- SOURCE DATA:
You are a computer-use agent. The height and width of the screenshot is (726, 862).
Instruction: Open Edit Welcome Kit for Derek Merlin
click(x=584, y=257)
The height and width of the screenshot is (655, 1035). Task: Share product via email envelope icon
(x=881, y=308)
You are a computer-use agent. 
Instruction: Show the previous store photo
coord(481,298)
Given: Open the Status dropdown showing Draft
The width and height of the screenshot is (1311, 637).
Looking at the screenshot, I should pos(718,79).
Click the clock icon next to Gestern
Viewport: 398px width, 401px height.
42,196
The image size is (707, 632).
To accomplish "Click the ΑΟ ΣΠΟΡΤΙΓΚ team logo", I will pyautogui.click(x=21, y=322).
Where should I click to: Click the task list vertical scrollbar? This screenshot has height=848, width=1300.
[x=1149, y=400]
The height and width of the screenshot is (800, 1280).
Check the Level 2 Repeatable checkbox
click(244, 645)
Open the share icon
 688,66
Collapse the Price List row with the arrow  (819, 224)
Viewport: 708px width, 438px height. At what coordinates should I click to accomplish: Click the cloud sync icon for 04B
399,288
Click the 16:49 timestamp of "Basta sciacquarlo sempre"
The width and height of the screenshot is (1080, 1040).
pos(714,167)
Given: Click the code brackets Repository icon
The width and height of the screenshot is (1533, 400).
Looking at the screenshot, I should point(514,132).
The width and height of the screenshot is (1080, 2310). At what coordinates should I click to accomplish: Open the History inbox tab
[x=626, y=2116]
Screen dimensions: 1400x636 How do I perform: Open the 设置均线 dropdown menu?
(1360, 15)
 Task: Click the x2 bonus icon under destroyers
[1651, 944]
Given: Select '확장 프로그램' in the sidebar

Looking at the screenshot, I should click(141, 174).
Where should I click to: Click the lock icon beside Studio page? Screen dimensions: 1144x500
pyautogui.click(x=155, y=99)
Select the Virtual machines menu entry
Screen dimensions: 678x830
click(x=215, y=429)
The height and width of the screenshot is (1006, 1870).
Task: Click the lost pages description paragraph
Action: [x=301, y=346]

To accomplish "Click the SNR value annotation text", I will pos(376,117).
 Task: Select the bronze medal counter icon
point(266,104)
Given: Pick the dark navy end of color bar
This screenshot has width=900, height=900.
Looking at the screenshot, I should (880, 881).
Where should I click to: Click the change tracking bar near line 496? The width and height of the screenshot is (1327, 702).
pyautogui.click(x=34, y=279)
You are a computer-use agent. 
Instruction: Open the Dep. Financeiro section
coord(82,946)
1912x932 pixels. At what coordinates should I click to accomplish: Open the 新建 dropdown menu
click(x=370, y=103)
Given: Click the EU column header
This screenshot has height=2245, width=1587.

- WORK REQUIRED: Copy the entire listing exactly. Do not skip a line.

- RESPONSE TO THE TASK:
You are a computer-use agent. The height and width of the screenshot is (726, 862).
Instruction: Open Edit Welcome Kit for Derek Merlin
click(x=584, y=257)
The height and width of the screenshot is (655, 1035). Task: Share product via email envelope icon
(x=881, y=308)
You are a computer-use agent. 
Instruction: Show the previous store photo
coord(481,298)
Given: Open the Status dropdown showing Draft
The width and height of the screenshot is (1311, 637).
Looking at the screenshot, I should pos(718,79).
Click the clock icon next to Gestern
Viewport: 398px width, 401px height.
42,196
The image size is (707, 632).
To accomplish "Click the ΑΟ ΣΠΟΡΤΙΓΚ team logo", I will pyautogui.click(x=21, y=322).
Where should I click to: Click the task list vertical scrollbar? This screenshot has height=848, width=1300.
[x=1149, y=400]
The height and width of the screenshot is (800, 1280).
Check the Level 2 Repeatable checkbox
click(244, 645)
Open the share icon
 688,66
Collapse the Price List row with the arrow  (819, 224)
Viewport: 708px width, 438px height. At what coordinates should I click to accomplish: Click the cloud sync icon for 04B
399,288
Click the 16:49 timestamp of "Basta sciacquarlo sempre"
The width and height of the screenshot is (1080, 1040).
pos(714,167)
Given: Click the code brackets Repository icon
The width and height of the screenshot is (1533, 400).
Looking at the screenshot, I should point(514,132).
The width and height of the screenshot is (1080, 2310). At what coordinates should I click to accomplish: Open the History inbox tab
[x=626, y=2116]
Screen dimensions: 1400x636 How do I perform: Open the 设置均线 dropdown menu?
(1360, 15)
 Task: Click the x2 bonus icon under destroyers
[1651, 944]
Given: Select '확장 프로그램' in the sidebar

Looking at the screenshot, I should click(141, 174).
Where should I click to: Click the lock icon beside Studio page? Screen dimensions: 1144x500
pyautogui.click(x=155, y=99)
Select the Virtual machines menu entry
Screen dimensions: 678x830
click(x=215, y=429)
The height and width of the screenshot is (1006, 1870).
Task: Click the lost pages description paragraph
Action: [x=301, y=346]

To accomplish "Click the SNR value annotation text", I will pos(376,117).
 Task: Select the bronze medal counter icon
point(266,104)
Given: Pick the dark navy end of color bar
This screenshot has width=900, height=900.
Looking at the screenshot, I should (880, 881).
Where should I click to: Click the change tracking bar near line 496? The width and height of the screenshot is (1327, 702).
pyautogui.click(x=34, y=279)
You are a computer-use agent. 
Instruction: Open the Dep. Financeiro section
coord(82,946)
1912x932 pixels. At what coordinates should I click to accomplish: Open the 新建 dropdown menu
click(x=370, y=103)
Given: Click the EU column header
This screenshot has height=2245, width=1587.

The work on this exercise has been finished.